June 4, 2009 (by Lt. Col. Peter Bilodeau) - Twelve of the Air Force's newest Viper pilots culminate nine months of demanding training and receive their graduation certificates June 6 at Luke Air Force Base.
Members of class 08-IBC seen in class photo on May 28th, 2009 are from left: 1st Lts. Jared Burris, John Difebo, Robert Hilby and Timothy Killham; Capts. William Brown and Aaron Weedman; 1st Lt. Jondavid Hertzel, Capt. Jeffrey Harding, 1st Lt. Tony Generous, Capt. Bill George and 1st Lts. Justin Cleveland and Alex Esson. [USAF photo by SrA. Tracie Forte]
Class 08-IBC from the 309th Fighter Squadron "Wild Ducks" will join the ranks of a select group of aviators fortunate enough to fly the F-16.
They did not achieve this goal on their own; it required the combined efforts of the Ducks instructors, academic instructors from the 56th Training Squadron, aircraft provided by the men and women of the 309th Aircraft Maintenance Unit, and an airfield operated by the 56th Operations Support Squadron. In all, every squadron in every group played some role in helping these future warriors reach this milestone in support of the 56th Fighter Wing mission. Thank you Thunderbolts.
Class 08-IBC initially began training June 20, 2008. After spending a month in academics, they were finally ready to hit the flightline. Unfortunately, due to under manning, their class was suspended while the Ducks put through an instructor pilot upgrade course of nearly 20 aviators. Meanwhile, 08-IBC was farmed out to every fighter squadron on base to help wherever needed.
All of them were able to receive back seat rides on student sorties to get a jump on flying ops in the F-16. They also used their time to do extra simulators each week and keep in the books. Two months later, 08-IBC started day one of academics again. All of them seemed to think the tests were much easier the second time around.
While in the training squadron, they learned aircraft systems and emergency procedures. This academic knowledge was put to the test during numerous simulators, where the students demonstrated the ability to apply their classroom knowledge to realistic emergency situations.
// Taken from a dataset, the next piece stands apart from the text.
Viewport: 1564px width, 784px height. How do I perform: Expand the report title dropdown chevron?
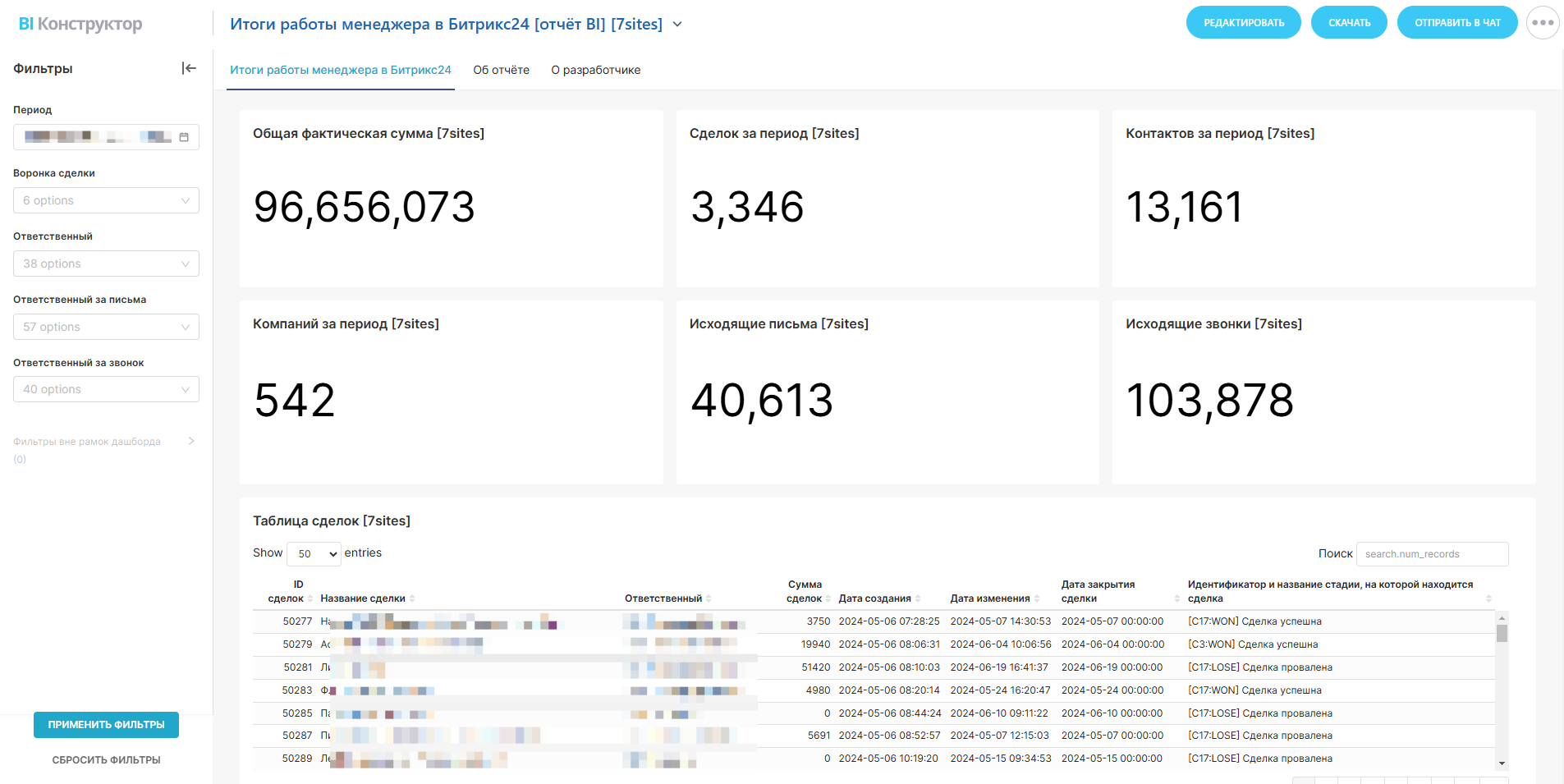(x=677, y=25)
Once they passed this initial hurdle, they were ready to take their first flight in the F-16.
Following the transition flying phase where they learned the basics of landing, advanced handling, and emergency procedures including engine out landings, the students moved into the air-to-air and air-to-ground phases.
Duck instructors put 08-IBC through the gauntlet, flying over 800 sorties during the duration of their course. The students quickly learned what would be expected of them as operational wingman. The culmination of their training was a large force exercise during which they were tasked with destroying targets while opposed by hostile air and ground forces.
This class is the first of the Ducks to go through the new syllabus which incorporates night systems and the LANTIRN
targeting pod. They are also the last class in the Ducks to fly the block 25
F-16, as the Ducks will be taking control of the 63rd FS
Graduation day signifies the end of initial training for 08-IBC, but not the end of their learning. Once they arrive at their first operational unit, they'll undergo further mission qualification training, normally lasting approximately 90 days. Like many who have gone before them, some of them will soon deploy to places like Afghanistan or Iraq and put their hard-won skills to the test; flying combat sorties over hostile territory. The entire 309th FS wish you all God Speed and Good Killing.